Elizabeth Mitchell plays the maybe-not-evil Juliet on "Lost." She was at home on Bainbridge Island, Wash., with the kiddo.
Apparently Bainbridge is also home to Russell Johnson, better known as the Professor from "Gilligan's Island."
Yes! I hear this too! Who didn't watch "Gilligan's Island"? I can still sing the song.
An important predecessor to "Lost."
Yes. I really love "Lost," though. I am kind of itching -- I know I say this a million times -- but I'm a big reader, and you know how you wait for installments of books when you're a kid? . . . I'm looking forward to a script! I'm looking forward to seeing something.
Two years ago, everyone was raising the cautionary "Twin Peaks" flag. . . . But for now we've gotten through that.
Yeah, I think so! I talk to a lot of people, and . . . they have their times they're in love with us, with "Lost," and the times they're angry with "Lost." And now they're just getting on the ride: "I know I'm gonna get mad again, and I know I'll be happy again." I think that's it: They know at least they're going somewhere, so they might as well sit back and see where it takes you.
Don't you go a little nutty out there in nature, with 20,000 or whatever people on an island?
You'd think! But it's a pretty good group of people. I'm still intrigued by them. You don't go hog-wild bored, because you have a 2-year-old and you're so tired. Any time you might be bored, your eyes close and you go to sleep. Boredom is for people who don't have toddlers.
What are you reading?
Right now I'm reading "Orley Farm." Trollope! It's a nice big old hunk of scandal.
You're reading what they call a real book.
Well, kind of. I don't know if they would have viewed it as a real book then. We do because it's old. It uses nice, lovely big words. But it doesn't have any Latin in it. I feel if you went back in time, they would view it as Nora Roberts or Danielle Steele. But it's so old they view it as a classic. And highbrow. He wrote about women really beautifully.

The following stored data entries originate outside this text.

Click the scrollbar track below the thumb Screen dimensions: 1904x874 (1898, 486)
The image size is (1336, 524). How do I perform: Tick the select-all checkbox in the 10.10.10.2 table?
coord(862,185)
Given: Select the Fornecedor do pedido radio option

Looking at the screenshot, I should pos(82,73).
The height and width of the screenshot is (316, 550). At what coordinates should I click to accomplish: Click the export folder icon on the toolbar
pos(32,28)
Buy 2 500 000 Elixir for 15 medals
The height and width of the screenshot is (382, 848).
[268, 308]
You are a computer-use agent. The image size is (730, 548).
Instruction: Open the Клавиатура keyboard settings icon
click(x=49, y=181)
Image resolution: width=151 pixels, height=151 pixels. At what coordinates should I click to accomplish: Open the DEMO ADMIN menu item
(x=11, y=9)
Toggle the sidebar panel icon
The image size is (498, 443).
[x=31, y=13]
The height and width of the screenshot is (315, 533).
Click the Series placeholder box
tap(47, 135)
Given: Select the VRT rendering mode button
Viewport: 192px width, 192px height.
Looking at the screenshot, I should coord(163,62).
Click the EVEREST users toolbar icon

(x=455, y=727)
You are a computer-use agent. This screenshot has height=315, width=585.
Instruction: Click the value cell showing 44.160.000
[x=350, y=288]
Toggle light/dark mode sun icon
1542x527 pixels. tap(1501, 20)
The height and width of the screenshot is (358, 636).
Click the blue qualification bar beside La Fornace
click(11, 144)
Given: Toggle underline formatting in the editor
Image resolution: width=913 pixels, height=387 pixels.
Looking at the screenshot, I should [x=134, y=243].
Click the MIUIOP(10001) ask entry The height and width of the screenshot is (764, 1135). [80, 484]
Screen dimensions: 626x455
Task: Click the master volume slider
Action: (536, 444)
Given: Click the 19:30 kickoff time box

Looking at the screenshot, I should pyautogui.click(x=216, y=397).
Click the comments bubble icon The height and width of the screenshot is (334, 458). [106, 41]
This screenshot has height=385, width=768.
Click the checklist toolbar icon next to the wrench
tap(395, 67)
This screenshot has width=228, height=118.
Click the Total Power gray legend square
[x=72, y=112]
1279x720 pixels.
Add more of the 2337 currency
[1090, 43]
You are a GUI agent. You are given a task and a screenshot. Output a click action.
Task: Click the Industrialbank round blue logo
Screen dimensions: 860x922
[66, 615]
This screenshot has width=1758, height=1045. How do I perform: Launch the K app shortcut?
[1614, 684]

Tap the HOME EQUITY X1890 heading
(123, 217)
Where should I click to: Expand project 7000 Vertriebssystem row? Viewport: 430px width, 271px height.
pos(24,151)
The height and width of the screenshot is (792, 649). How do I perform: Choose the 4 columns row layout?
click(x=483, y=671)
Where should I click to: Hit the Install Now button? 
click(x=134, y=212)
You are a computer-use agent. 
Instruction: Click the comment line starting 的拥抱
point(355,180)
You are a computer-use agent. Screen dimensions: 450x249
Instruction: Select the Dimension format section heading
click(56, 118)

So these "Lost" enthusiasts -- they're all crazy, aren't they?
I don't think so! They get it right more often than not. . . . When I was in the thick of the whole Juliet subterfuge, I'd go online once in a while, very judiciously of course, and read. About 80% of the people who wrote about it all the time had it pretty accurate. Like, "Remember that look she had in Minute 4 on Episode 4?" Oh, my God. But they were right.
How was "The View" the other day? Were they mean to you off camera or anything?
They were very nice! I did it once before, the day Rosie [O'Donnell] quit.
That must have been dramatic.
Not so much for me. It was just kind of amazing. . . . The atmosphere was very tense. I think the audience was happy to see someone else. Tense is nice. I'm an odd person. It all works for me as an actor.
Now I feel like I'm seeing the way you're made here.
Good. I'm pretty simple.
Good. Then: How's your marriage?
Oh, yeah, you know what? I love being married. It's like getting another member of your family -- and I like my family. We laugh a lot, we talk a lot, we fight a lot. He's quicker and little more clever than I am. It's nice to have that stimulation.
Thanks! Well, I'm 37. You'd think I'd get it right at some point. I've only been married three years.
In keeping with Trollope, I'm not sure marriage can really be gotten until the mid- or late 30s.
I really do feel that way now, knowing what I was in my 20s, which was just a little bit vague. A lot of people are certain in their 20s -- I wasn't. Thirties, you hit some new points, which I'm sure become moot when you hit your 40s. . . . I think the 40s should be intriguing. Most of my friends around here are in their 40s and 50s. It's wonderful to see where their lives have gone.